Но тема наша — тема соборности, не уклонились ли мы? Нет, не уклонились. Самый термин соборность есть попытка найти гипероним, способный объединить многочисленные синонимы, некогда воплощавшие ту же идею, но в распыленном по разным предикатам виде.
Все эти и многие другие особенности языка показывают устремленность русской мысли («его вектор направлен») на совмещение лично-вещного и идеально-общего, соединить которое можно лишь в слове.

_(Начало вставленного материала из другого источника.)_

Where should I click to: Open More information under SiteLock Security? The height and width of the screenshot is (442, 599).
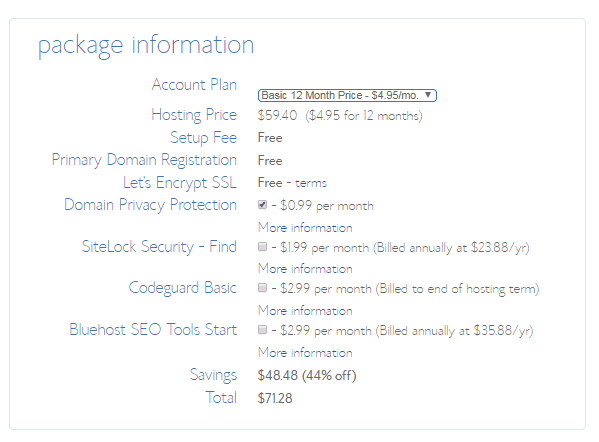tap(305, 269)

Но как быть с чертой, не раз отмеченной в русских с некоторой даже досадой? «Мы, русские, носим в себе какое-то внутреннее противоречие. Мы не лишены патриотизма; мы любим Россию и русскость. Но мы не любим друг друга: по отношению к „ближнему своему“ мы носим в душе некое отталкивание» — уходим друг от друга — сразу же страдаем [Шульгин 1994: 141]. Как это чувство взаимного отталкивания без отчужденности связать с идеальной категорией «соборность»? Шульгин сам и ответил на этот вопрос: «Некий устоявшийся образ русскости можно рисовать себе в москвичах эпохи Алексея Михайловича, если не принимать во внимание солидной доли финской и татарской крови, влившейся в северян», но и Богдан Хмельницкий, как известно, смотрел на себя и своих сподвижников «как на истинных носителей русского начала» [Там же: 143]. Думается, дело тут в постоянном смешении этносов в границах российского государства. Каждый из них вносил свои особенности мироощущения и вкладывал их смысл в традиционные русские слова. Особенно создание Петербурга сделало многое в усреднении нового «российского типа», «который проходил выше московского и киевского, но стоял на этих двух местноречиях, как голова, вместилище развившегося разума, стоит на двух ногах...» [Там же: 145].
Если же спросить простого русского человека, что такое соборность, — он ответит разное. Но в одном нельзя сомневаться: чувством он всё понимает правильно.